**Problem details**:
What needs transcribing is the line with "Instruction: Click the" and every line after it to the end of the records, exactly and alone, with no pictures.

*** Opening of Entries supplied ***

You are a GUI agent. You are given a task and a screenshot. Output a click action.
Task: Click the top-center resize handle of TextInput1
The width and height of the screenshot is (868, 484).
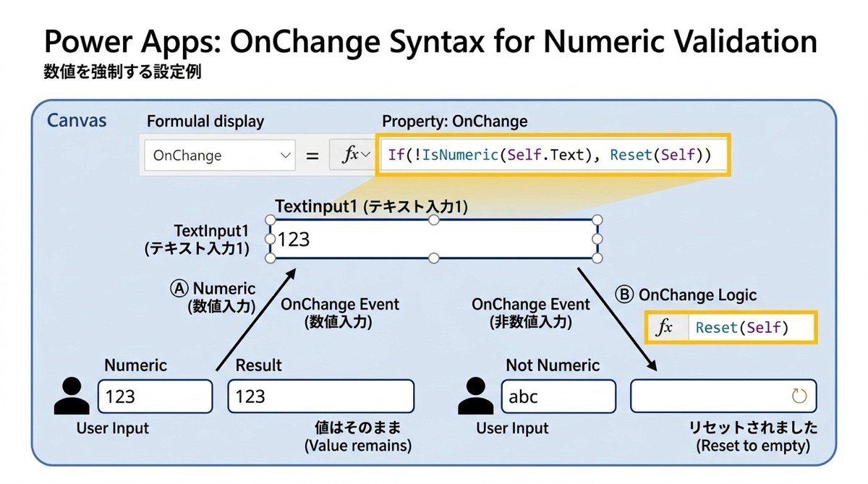click(x=434, y=220)
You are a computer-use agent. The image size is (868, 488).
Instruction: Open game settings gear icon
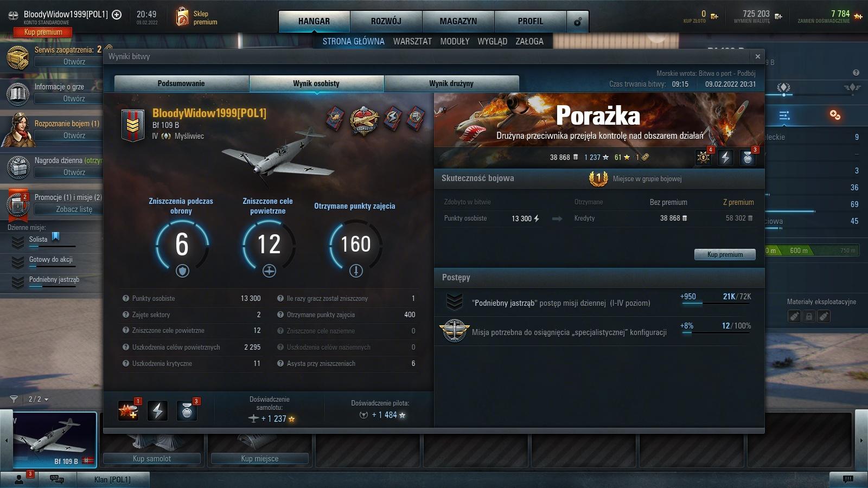pos(578,22)
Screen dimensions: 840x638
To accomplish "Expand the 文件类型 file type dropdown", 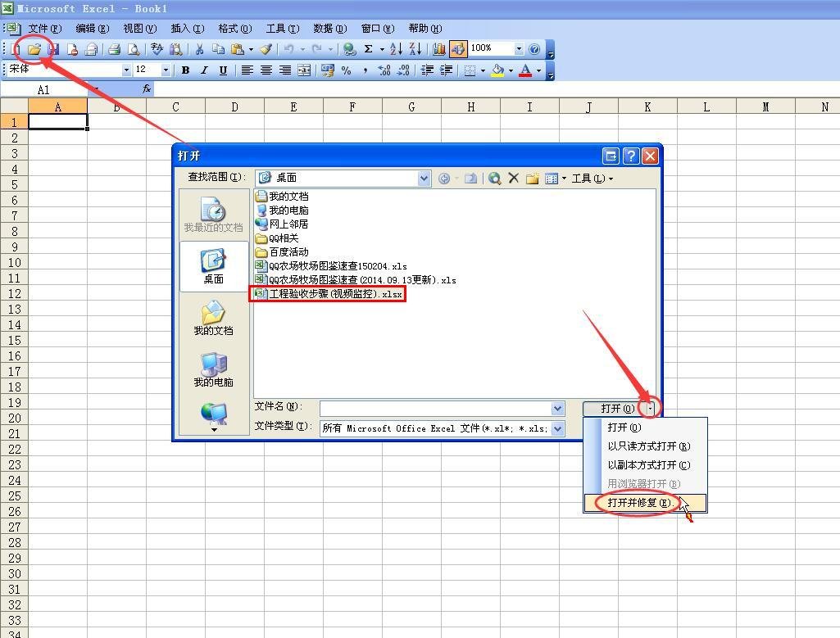I will pyautogui.click(x=557, y=428).
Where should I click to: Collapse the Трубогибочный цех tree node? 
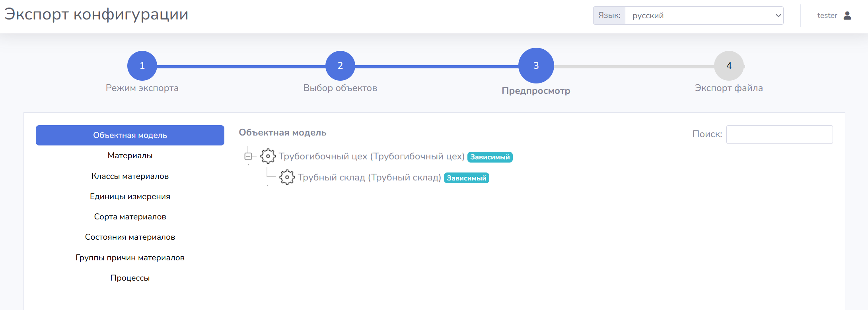coord(248,156)
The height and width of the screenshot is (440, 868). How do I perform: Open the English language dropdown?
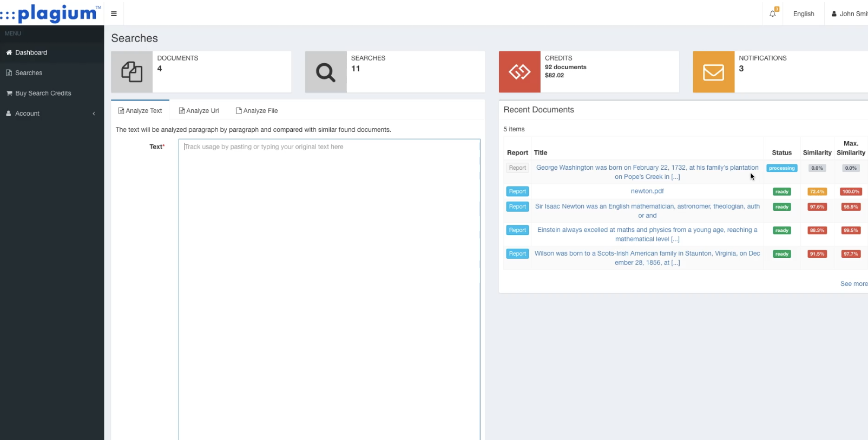(x=804, y=14)
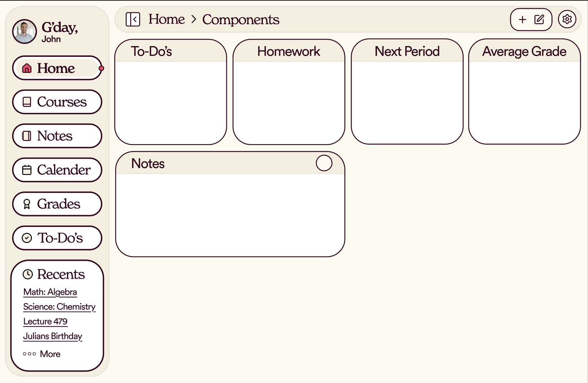
Task: Open the Math: Algebra recent link
Action: coord(50,292)
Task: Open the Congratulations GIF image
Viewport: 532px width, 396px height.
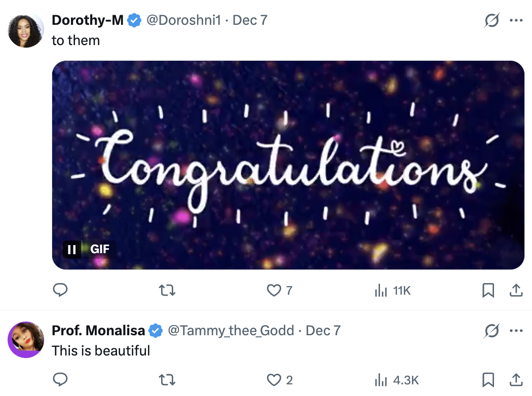Action: pos(288,165)
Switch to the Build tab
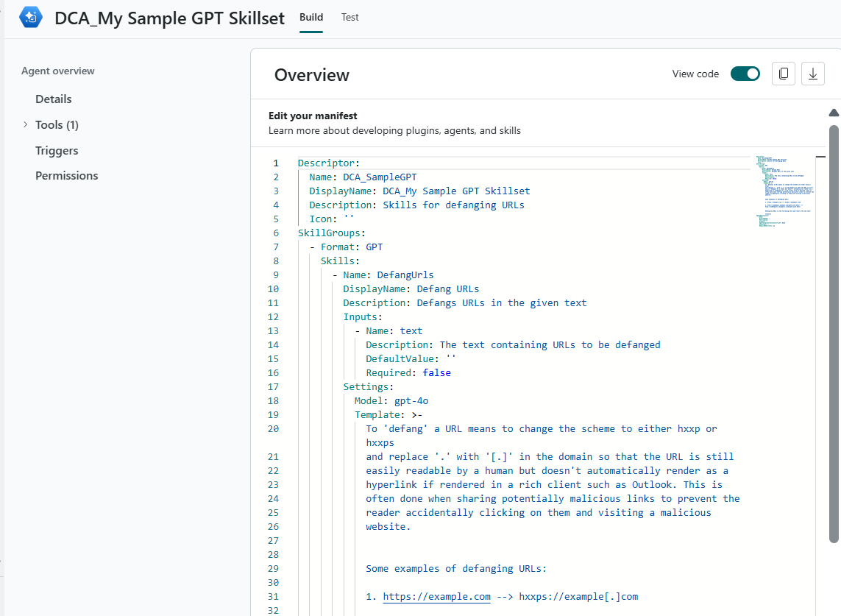Screen dimensions: 841x616 [311, 18]
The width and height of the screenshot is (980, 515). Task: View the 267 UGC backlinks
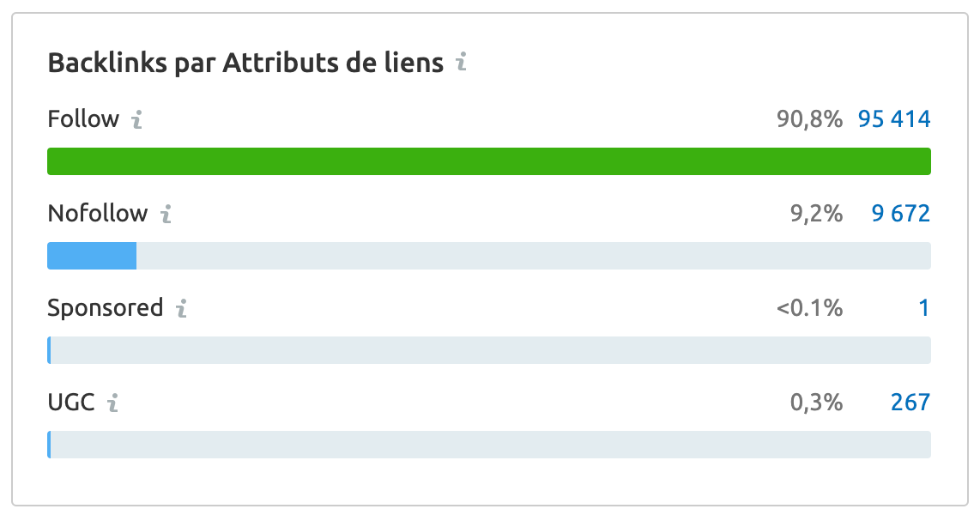[911, 402]
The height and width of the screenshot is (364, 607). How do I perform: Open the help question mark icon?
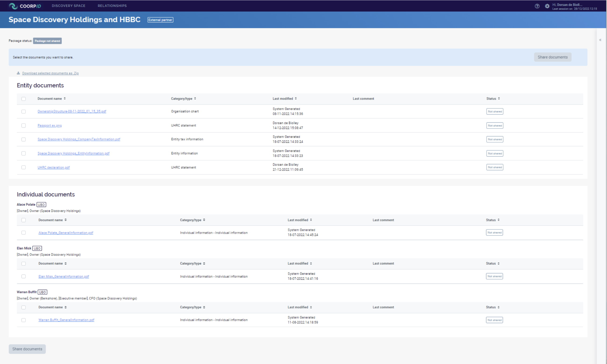pos(537,6)
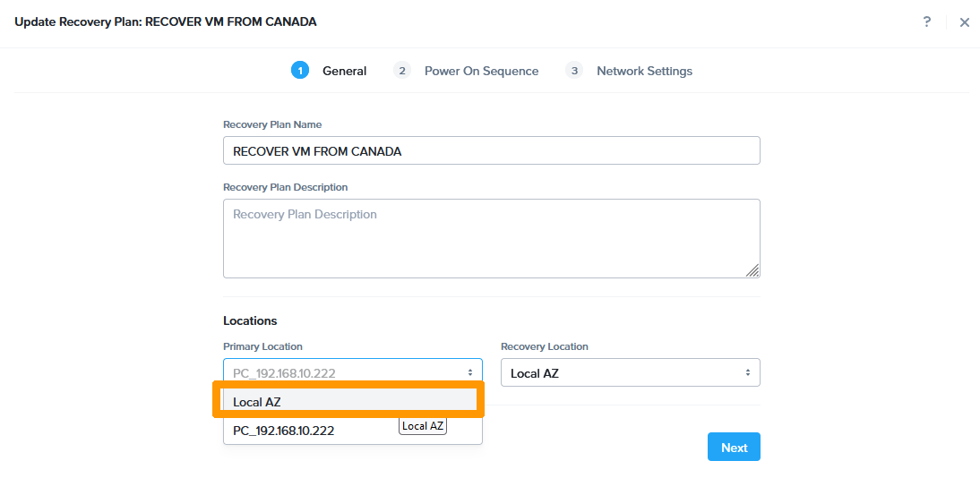The width and height of the screenshot is (980, 478).
Task: Click inside the Recovery Plan Description textarea
Action: pos(491,238)
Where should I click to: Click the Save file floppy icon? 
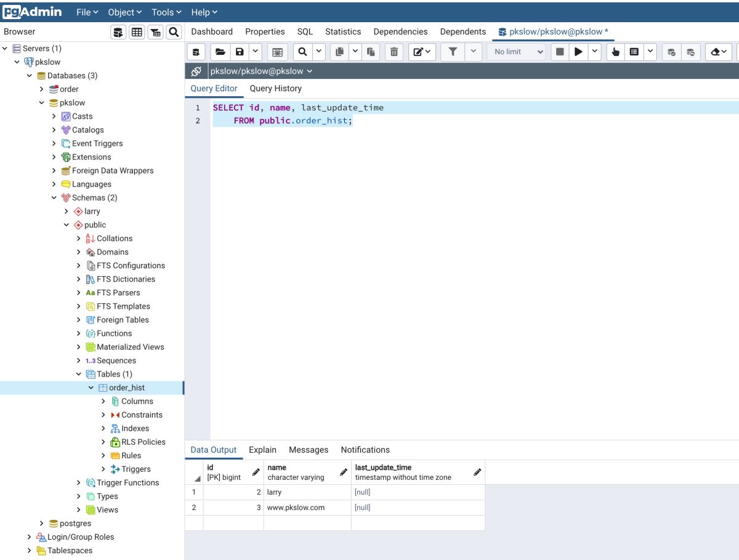click(x=240, y=52)
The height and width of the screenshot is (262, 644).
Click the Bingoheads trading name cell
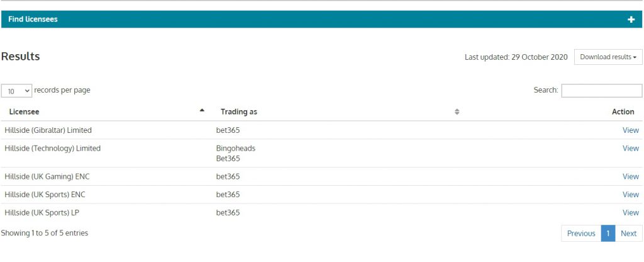pos(236,149)
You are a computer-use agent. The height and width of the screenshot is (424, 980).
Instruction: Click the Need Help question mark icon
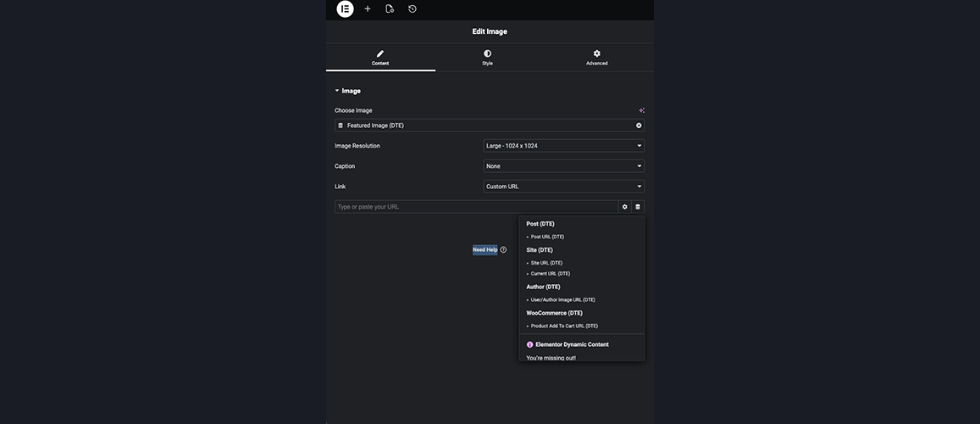[x=503, y=250]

*** Close of Entries supplied ***

**Expected output**:
Instruction: Click the Need Help question mark icon
[x=503, y=250]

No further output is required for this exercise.